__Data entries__
[Start of section]

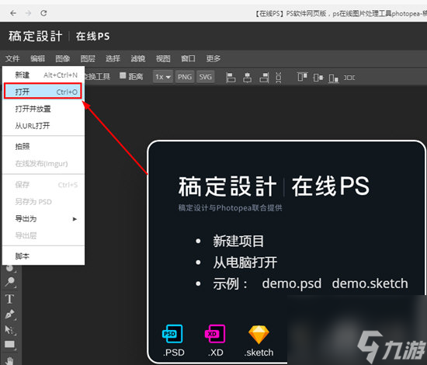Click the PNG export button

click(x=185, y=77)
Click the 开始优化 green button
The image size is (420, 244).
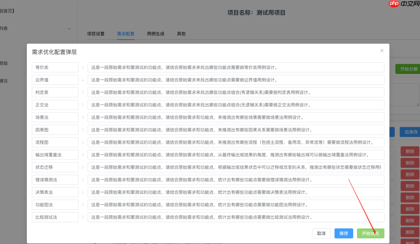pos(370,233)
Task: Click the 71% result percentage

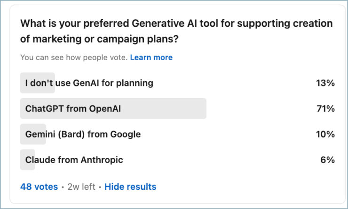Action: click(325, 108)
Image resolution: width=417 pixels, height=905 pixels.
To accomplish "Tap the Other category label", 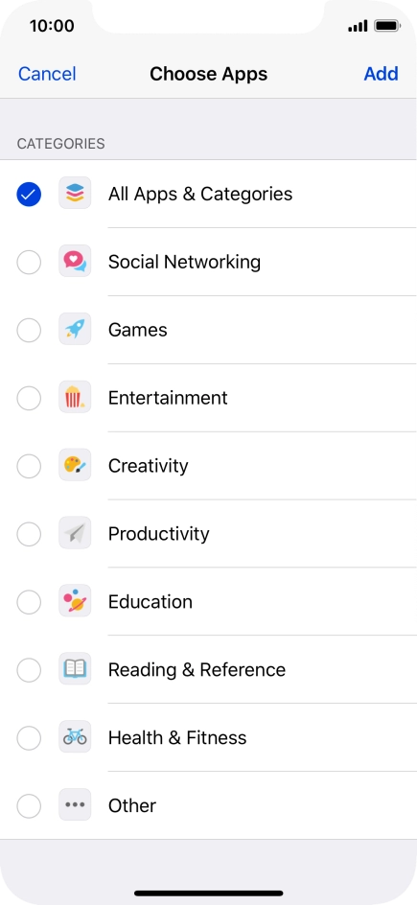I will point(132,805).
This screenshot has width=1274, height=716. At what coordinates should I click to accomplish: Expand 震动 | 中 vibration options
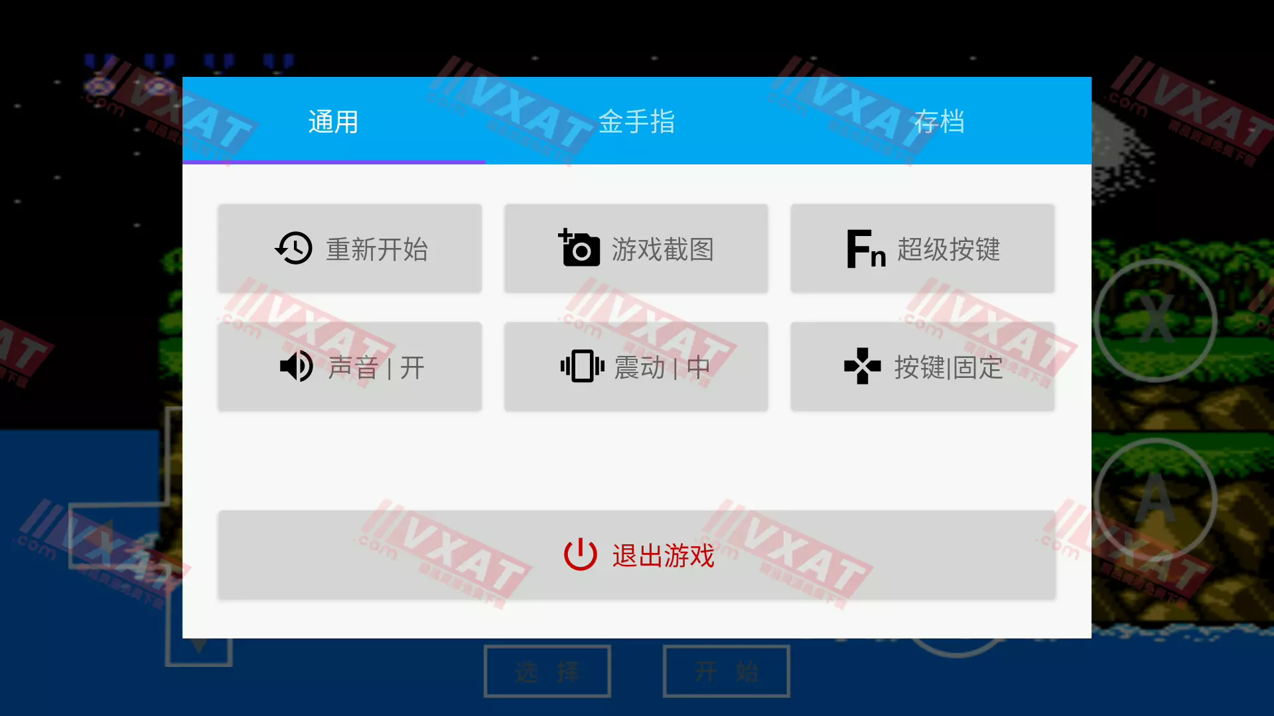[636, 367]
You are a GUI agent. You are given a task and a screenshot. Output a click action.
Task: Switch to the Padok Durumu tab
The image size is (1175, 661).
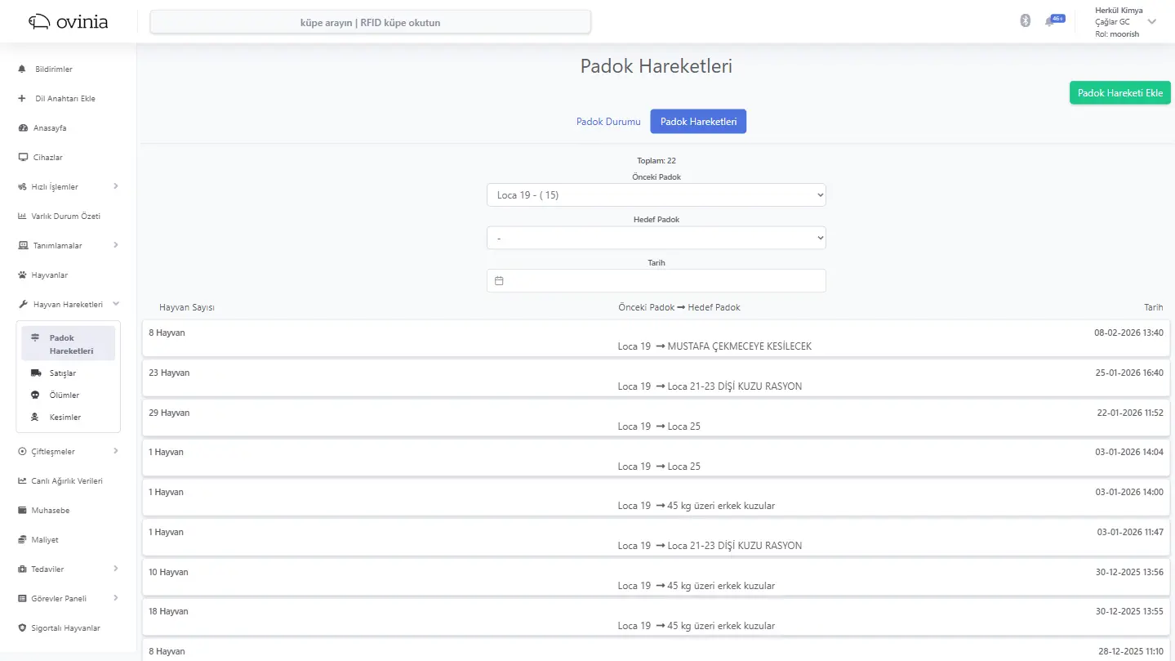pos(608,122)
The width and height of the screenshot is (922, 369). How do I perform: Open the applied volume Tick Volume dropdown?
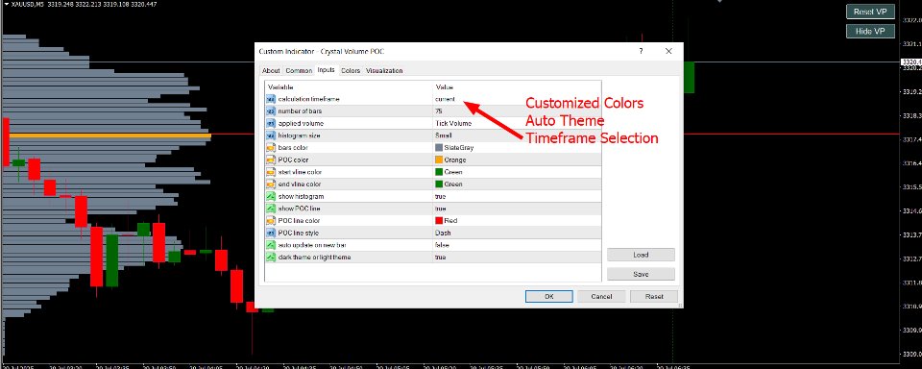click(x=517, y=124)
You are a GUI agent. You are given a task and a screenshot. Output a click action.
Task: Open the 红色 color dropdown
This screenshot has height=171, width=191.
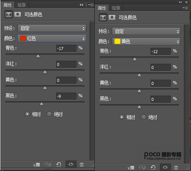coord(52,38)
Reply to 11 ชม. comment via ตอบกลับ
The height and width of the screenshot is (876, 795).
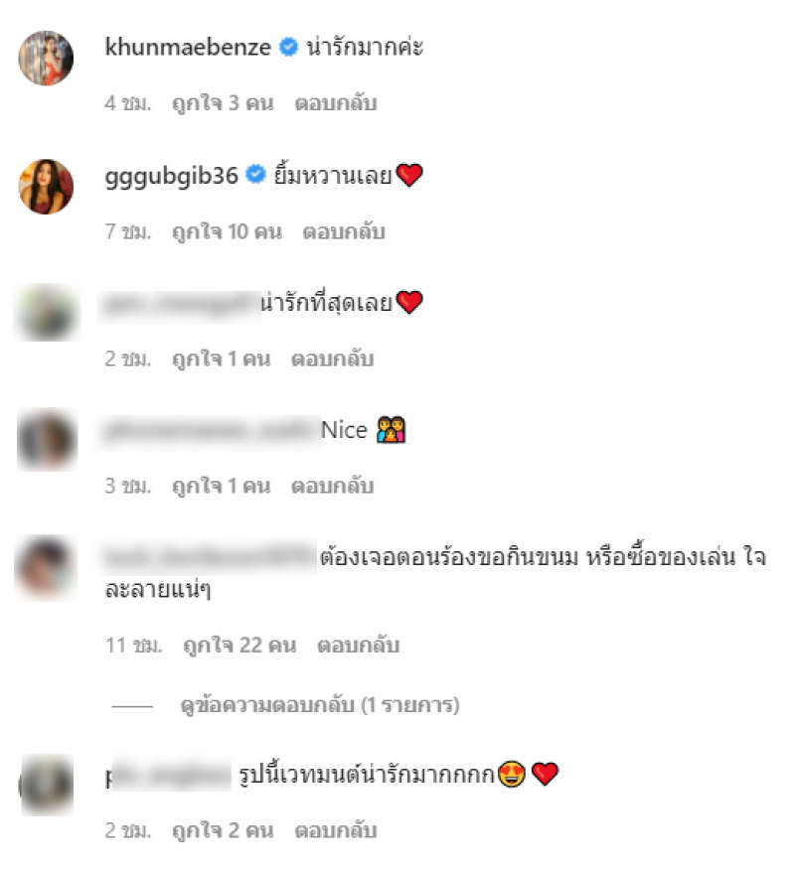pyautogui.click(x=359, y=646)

[End of section]

__Requirement__
What do the lines above say from the line containing "The height and" through the last line? Quote them exactly, both ends included, and leave out the pictures.

__Exercise output__
The height and width of the screenshot is (876, 795).
pyautogui.click(x=359, y=646)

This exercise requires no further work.